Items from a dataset
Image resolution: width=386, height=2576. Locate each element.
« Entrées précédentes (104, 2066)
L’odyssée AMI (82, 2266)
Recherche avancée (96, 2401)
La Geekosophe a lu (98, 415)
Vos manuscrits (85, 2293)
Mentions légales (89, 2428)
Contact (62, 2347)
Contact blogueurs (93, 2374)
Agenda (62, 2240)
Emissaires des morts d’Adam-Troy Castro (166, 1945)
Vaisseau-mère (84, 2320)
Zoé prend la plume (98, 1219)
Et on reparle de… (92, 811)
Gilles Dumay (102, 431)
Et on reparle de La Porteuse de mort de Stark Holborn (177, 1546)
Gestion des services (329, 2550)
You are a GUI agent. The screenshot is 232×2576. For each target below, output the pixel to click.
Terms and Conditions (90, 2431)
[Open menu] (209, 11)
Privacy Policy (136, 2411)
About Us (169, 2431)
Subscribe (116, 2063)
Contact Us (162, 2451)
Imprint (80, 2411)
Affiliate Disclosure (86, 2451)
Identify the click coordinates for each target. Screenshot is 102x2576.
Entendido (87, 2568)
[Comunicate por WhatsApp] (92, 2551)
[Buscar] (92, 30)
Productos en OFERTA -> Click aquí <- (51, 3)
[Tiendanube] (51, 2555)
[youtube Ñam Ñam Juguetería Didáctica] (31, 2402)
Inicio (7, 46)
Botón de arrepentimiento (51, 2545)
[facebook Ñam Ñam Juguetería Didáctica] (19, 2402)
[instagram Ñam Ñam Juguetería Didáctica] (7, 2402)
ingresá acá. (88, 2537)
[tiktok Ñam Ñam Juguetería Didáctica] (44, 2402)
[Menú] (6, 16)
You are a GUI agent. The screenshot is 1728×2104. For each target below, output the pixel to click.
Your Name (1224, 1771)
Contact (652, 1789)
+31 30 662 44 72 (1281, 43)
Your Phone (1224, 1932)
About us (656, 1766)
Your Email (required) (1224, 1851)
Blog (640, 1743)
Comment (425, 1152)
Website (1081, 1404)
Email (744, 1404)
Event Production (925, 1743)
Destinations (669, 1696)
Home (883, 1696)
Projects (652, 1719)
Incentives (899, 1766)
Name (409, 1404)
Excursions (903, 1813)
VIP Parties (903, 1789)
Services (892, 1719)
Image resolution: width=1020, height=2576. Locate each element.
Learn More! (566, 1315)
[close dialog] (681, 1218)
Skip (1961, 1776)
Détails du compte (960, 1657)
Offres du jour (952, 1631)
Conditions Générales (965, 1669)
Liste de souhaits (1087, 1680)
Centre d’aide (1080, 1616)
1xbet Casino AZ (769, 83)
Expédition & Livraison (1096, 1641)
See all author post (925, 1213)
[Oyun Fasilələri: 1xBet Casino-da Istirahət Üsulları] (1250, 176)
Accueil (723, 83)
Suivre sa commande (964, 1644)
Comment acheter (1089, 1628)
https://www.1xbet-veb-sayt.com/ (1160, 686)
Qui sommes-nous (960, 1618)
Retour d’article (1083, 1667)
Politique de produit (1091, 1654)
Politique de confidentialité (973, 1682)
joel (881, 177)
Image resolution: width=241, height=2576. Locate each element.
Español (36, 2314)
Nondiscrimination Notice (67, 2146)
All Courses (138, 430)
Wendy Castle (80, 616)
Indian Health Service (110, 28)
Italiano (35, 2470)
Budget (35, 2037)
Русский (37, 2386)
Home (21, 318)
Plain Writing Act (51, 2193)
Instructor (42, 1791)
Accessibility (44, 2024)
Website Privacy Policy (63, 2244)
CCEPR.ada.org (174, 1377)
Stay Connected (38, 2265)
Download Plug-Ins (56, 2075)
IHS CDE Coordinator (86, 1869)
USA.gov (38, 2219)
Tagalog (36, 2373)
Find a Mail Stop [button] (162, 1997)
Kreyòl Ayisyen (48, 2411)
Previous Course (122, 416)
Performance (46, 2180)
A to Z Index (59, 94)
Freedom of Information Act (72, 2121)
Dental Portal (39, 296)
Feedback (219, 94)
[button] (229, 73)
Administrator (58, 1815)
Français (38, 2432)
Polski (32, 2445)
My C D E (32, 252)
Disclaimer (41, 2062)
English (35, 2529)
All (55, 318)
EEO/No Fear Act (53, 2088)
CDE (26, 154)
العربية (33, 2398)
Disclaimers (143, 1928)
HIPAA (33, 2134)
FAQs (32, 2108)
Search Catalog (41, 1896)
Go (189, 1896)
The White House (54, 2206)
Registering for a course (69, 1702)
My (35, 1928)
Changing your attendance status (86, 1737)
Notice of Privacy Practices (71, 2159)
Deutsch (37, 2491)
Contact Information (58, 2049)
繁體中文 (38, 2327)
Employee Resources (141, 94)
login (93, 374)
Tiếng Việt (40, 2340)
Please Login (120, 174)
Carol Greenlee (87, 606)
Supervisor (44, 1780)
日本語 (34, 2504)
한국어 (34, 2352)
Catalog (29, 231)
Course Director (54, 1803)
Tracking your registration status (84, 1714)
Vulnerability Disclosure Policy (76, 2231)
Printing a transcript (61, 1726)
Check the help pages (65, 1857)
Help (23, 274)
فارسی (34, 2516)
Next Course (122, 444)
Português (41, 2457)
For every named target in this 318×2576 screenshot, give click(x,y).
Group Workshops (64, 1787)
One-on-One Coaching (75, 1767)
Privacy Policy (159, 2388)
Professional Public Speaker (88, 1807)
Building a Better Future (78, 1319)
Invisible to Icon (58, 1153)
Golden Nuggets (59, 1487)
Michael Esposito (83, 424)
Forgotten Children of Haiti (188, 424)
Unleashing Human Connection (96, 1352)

Work item –
Transcribe the lines above between the line holding "Offres du jour (952, 1631)" and the line holding "Home (21, 318)", inclusive, exactly as they stand and with nothing added.

Response area –
Offres du jour (952, 1631)
Conditions Générales (965, 1669)
Liste de souhaits (1087, 1680)
Centre d’aide (1080, 1616)
1xbet Casino AZ (769, 83)
Expédition & Livraison (1096, 1641)
See all author post (925, 1213)
[Oyun Fasilələri: 1xBet Casino-da Istirahət Üsulları] (1250, 176)
Accueil (723, 83)
Suivre sa commande (964, 1644)
Comment acheter (1089, 1628)
https://www.1xbet-veb-sayt.com/ (1160, 686)
Qui sommes-nous (960, 1618)
Retour d’article (1083, 1667)
Politique de produit (1091, 1654)
Politique de confidentialité (973, 1682)
joel (881, 177)
Image resolution: width=241, height=2576. Locate each element.
Español (36, 2314)
Nondiscrimination Notice (67, 2146)
All Courses (138, 430)
Wendy Castle (80, 616)
Indian Health Service (110, 28)
Italiano (35, 2470)
Budget (35, 2037)
Русский (37, 2386)
Home (21, 318)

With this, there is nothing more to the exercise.